Today I was fortunate enough to experience a rotation in a hospice center. I say fortunate because this is not an experience many get to have and I learned quite a bit from my time there today.
I, like many others, thought of hospice care as managing elderly individuals who are unresponsive, don’t know what’s going on, and are on their way out. I never really considered the use of hospice services in the patients I saw today. One patient in particular had a heart wrenching story. She is a 43 year old woman with terminal gastric cancer. She is a single parent to a 13 year old son whose father died in a car accident a few years ago. She was diagnosed with cancer in April after having symptoms since October of last year. to make the situation even worse is that both of her parents have colon cancer, although not a far long as she is. Additionally her mother has a cardiomyopathy and er father has lung cancer as well. Her sister has quit her job as a nurse to take care of everyone.
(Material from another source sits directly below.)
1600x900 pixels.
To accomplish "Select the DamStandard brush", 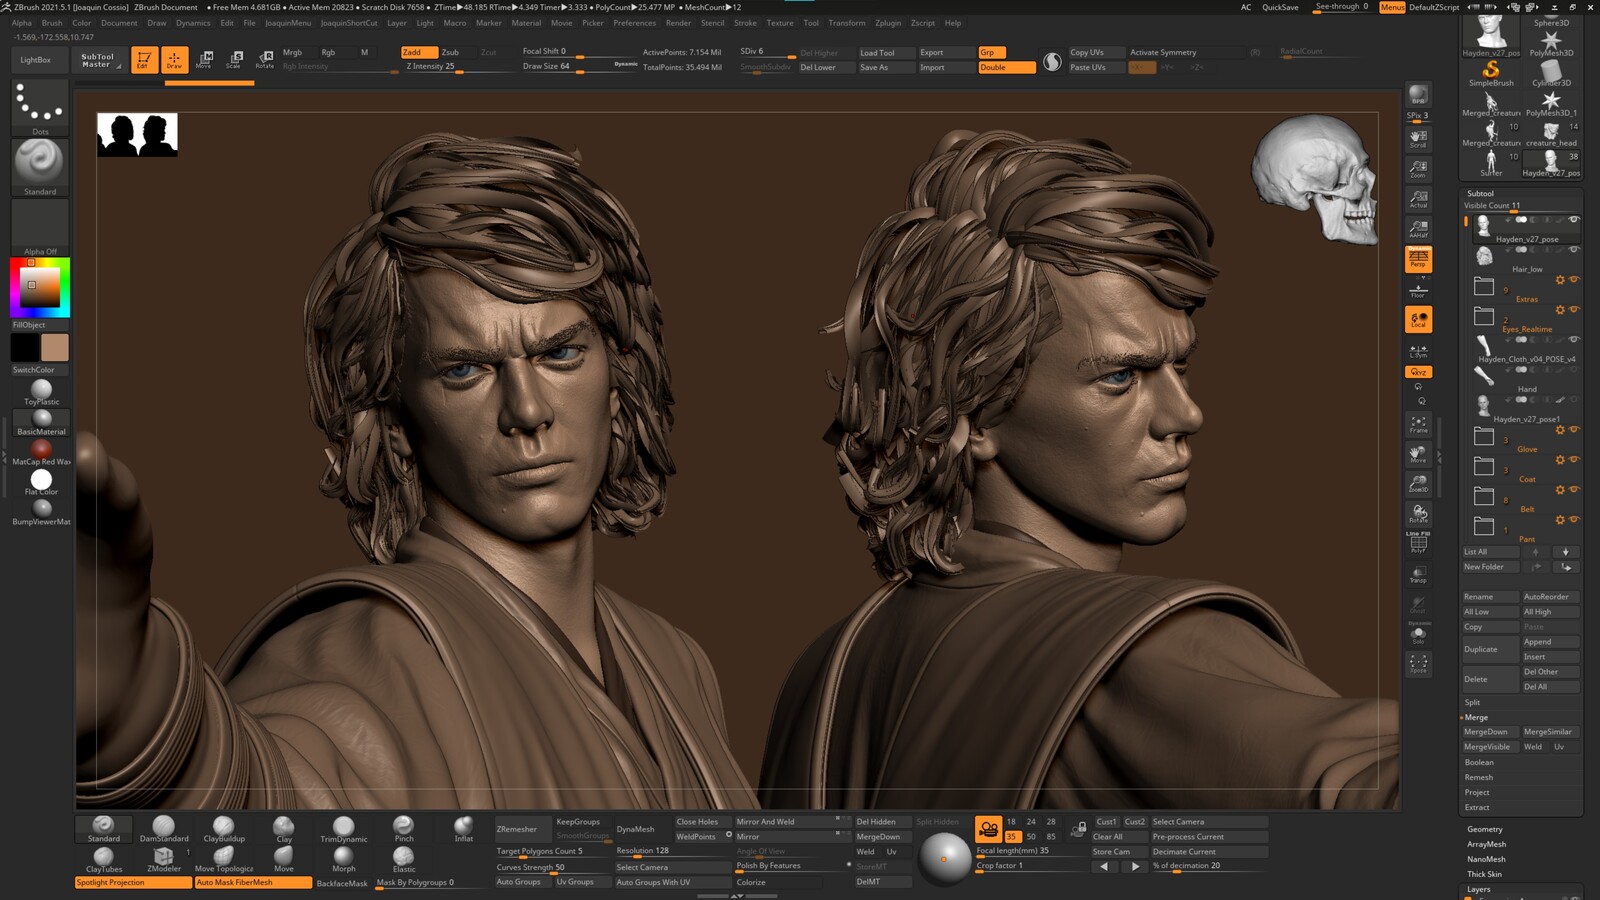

The doctor I was shadowing today really put it into perspective for me. When I began medical school last year, this woman was having symptoms bad enough that she was admitted into the hospital. She was diagnosed with cancer as i was nearing my summer break.
I cannot help but think about all the times I complained, got frustrated and upset with where I was during those times and see just how insignificant my problems are when compared to hers. Everyone around me is healthy, including myself. I don’t have to worry about my child being left without a parent. I don’t have a terminal illness looming over my head.
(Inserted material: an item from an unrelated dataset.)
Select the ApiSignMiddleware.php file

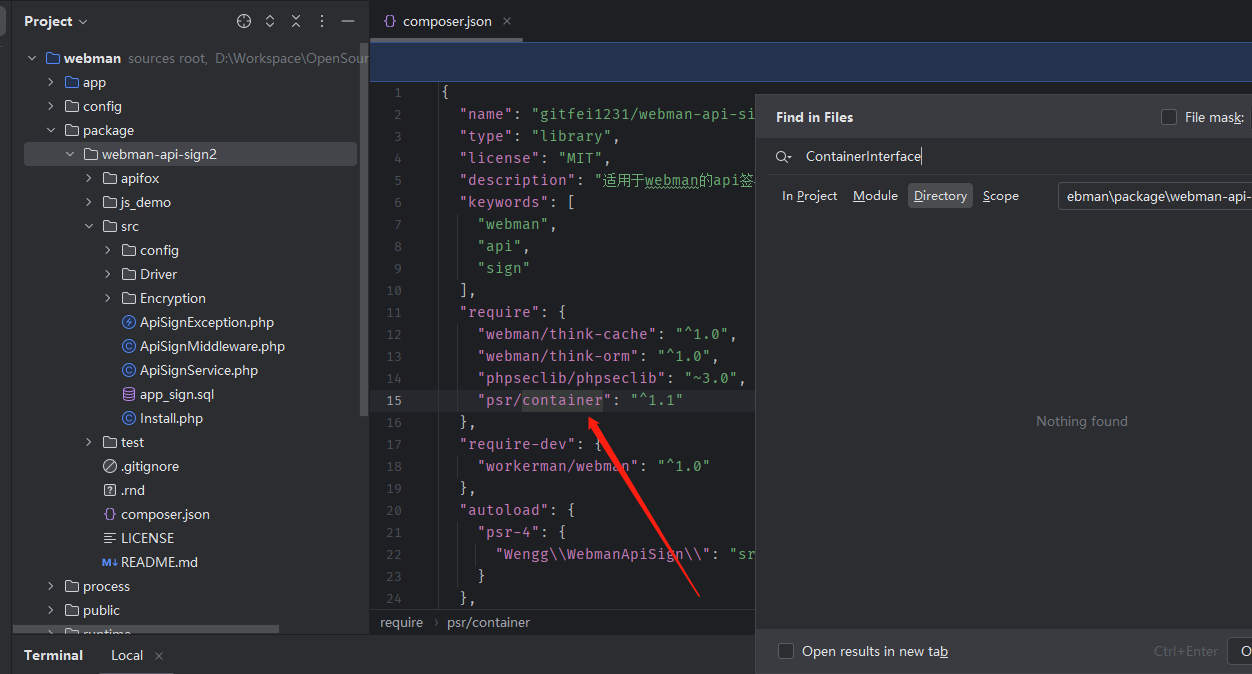coord(212,346)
Hospice care is so much more than making patients comfortable as they die. It’s helping them sort out all the complexities of their life as the come to terms with the end. It’s helping them find peace of mind in knowing that their affairs are in order. It’s truly working with a team of people to make all this happen.
I never really considered hospice care before. I thought it would be too taxing and emotional. I found today that it is definitely emotional but not in the “boo hoo, I don’t want you to die” sort of way. It’s more than that. It’s helping individuals and their families with the end of a life.